SPSSX Discussion

Aggregate multiple variables

Classic

List

Threaded

10 messages Options

Maria Suchard

Aggregate multiple variables

Happy Friday, Listserv,

I need your help once again. I am trying to get aggregated information using three variables. What I need to know is how many institutions are counted in a stratified cell (we have over 30) by a normed variable. With this the variables I need to include are institution identifier (ACE), weightstrat, and normstat.

Clearly I am not doing something right. Is there something else I should try?

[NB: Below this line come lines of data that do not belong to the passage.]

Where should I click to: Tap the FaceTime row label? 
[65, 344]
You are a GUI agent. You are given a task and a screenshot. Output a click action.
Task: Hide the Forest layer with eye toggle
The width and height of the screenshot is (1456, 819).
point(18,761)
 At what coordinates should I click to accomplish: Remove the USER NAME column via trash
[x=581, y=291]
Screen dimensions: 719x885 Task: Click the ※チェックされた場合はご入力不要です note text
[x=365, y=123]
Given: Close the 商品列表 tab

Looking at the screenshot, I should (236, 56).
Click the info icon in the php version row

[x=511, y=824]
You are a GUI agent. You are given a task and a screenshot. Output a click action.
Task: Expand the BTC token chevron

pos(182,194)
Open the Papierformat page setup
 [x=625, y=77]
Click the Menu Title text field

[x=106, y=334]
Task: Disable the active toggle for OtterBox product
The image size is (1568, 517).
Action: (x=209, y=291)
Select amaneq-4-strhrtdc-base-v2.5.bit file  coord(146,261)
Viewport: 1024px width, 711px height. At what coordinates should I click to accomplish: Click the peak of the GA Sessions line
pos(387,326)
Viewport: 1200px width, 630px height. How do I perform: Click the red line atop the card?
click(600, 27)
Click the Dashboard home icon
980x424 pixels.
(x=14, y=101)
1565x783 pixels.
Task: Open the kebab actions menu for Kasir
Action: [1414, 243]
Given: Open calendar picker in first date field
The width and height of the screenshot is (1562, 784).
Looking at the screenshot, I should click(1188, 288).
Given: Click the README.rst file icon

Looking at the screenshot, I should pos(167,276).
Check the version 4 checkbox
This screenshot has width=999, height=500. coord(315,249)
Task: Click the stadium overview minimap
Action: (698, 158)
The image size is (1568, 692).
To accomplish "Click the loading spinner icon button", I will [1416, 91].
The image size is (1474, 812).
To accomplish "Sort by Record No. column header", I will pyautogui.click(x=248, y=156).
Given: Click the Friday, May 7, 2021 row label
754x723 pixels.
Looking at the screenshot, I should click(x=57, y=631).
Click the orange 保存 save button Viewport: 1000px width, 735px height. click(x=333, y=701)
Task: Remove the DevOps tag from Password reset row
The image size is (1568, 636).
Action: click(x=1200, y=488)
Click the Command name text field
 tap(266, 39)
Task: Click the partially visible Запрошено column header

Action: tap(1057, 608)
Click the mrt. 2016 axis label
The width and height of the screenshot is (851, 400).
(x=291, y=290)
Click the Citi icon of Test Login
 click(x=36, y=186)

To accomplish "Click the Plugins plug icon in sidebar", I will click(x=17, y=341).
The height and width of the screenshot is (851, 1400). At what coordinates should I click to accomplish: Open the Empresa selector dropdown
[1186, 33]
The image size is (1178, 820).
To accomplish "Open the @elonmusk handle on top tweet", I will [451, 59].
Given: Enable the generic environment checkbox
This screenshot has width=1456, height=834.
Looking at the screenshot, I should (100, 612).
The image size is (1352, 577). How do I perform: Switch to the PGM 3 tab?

GET FILE='C:\WEIGHTSTRAT.SAV'.

SORT CASES BY ACE WEIGHTSTRAT.
AGGREGATE OUTFILE='C:\WEIGHTSTRAT.SAV'
/BREAK=ACE WEIGHTSTAT
/TOTN=SUM(TOTN)
/NORMS=FIRST(NORMSTAT).

SAVE OUTFILE=='C:\STRATCOUNT.SAV'.

With appreciation,
Maria

Andy W

Re: Aggregate multiple variables

Can you provide an example snippet of data before and what you want the end result to be? I'm having trouble exactly understanding your request. (Given your description yes AGGREGATE seems a likely solution, but I can't tell what is wrong with your current code, or what is the TOTN variable.)

Andy W
apwheele@gmail.com
http://andrewpwheeler.wordpress.com/

Bruce Weaver

Re: Aggregate multiple variables

Administrator

I don't think the original post has made it to the mailing list yet. Those who are not reading via Nabble can see it here:

http://spssx-discussion.1045642.n5.nabble.com/Aggregate-multiple-variables-td5728170.html

Andy W wrote

Can you provide an example snippet of data before and what you want the end result to be? I'm having trouble exactly understanding your request. (Given your description yes AGGREGATE seems a likely solution, but I can't tell what is wrong with your current code, or what is the TOTN variable.)

--
Bruce Weaver
bweaver@lakeheadu.ca
http://sites.google.com/a/lakeheadu.ca/bweaver/

"When all else fails, RTFM."

PLEASE NOTE THE FOLLOWING:
1. My Hotmail account is not monitored regularly. To send me an e-mail, please use the address shown above.
2. The SPSSX Discussion forum on Nabble is no longer linked to the SPSSX-L listserv administered by UGA (https://listserv.uga.edu/).

Richard Ristow

Re: Aggregate multiple variables

In reply to this post by Maria Suchard

On Dec 12, 2014; 6:30pm, Maria Suchard wrote (copy-pasted from Nabble):

>I am trying to get aggregated information using three
>variables. What I need to know is how many institutions are counted
>in a stratified cell (we have over 30) by a normed variable. With
>this the variables I need to include are institution identifier
>(ACE), weightstrat, and normstat.
>
>Clearly I am not doing something right. Is there something else I
>should try?
>
>GET FILE='C:\WEIGHTSTRAT.SAV'.
>
>SORT CASES BY ACE WEIGHTSTRAT.
>AGGREGATE OUTFILE='C:\WEIGHTSTRAT.SAV'
> /BREAK=ACE WEIGHTSTAT
> /TOTN=SUM(TOTN)
> /NORMS=FIRST(NORMSTAT).
>
>SAVE OUTFILE='C:\STRATCOUNT.SAV'.

Three small things:
+ You appear to have one typographical error: in the /BREAK clause,
"WEIGHTSTAT" should probably be "WEIGHTSTRAT".
+ It is very unwise to have your AGGREGATE OUTFILE
(C:\WEIGHTSTRAT.SAV) be the same as the file you've just loaded.
AGGREGATE summarizes information, and therefore loses a lot of it;
you do not want to use it to overwrite the input! The syntax you have
will save the *original* data in C:\STRATCOUNT.SAV, and overwrite
C:\WEIGHTSTRAT.SAV with the aggregated data; that's probably the
reverse of what you wanted.
+ You don't need the SORT CASES before AGGREGATE. That was once true,
but hasn't been for quite a while now.(*)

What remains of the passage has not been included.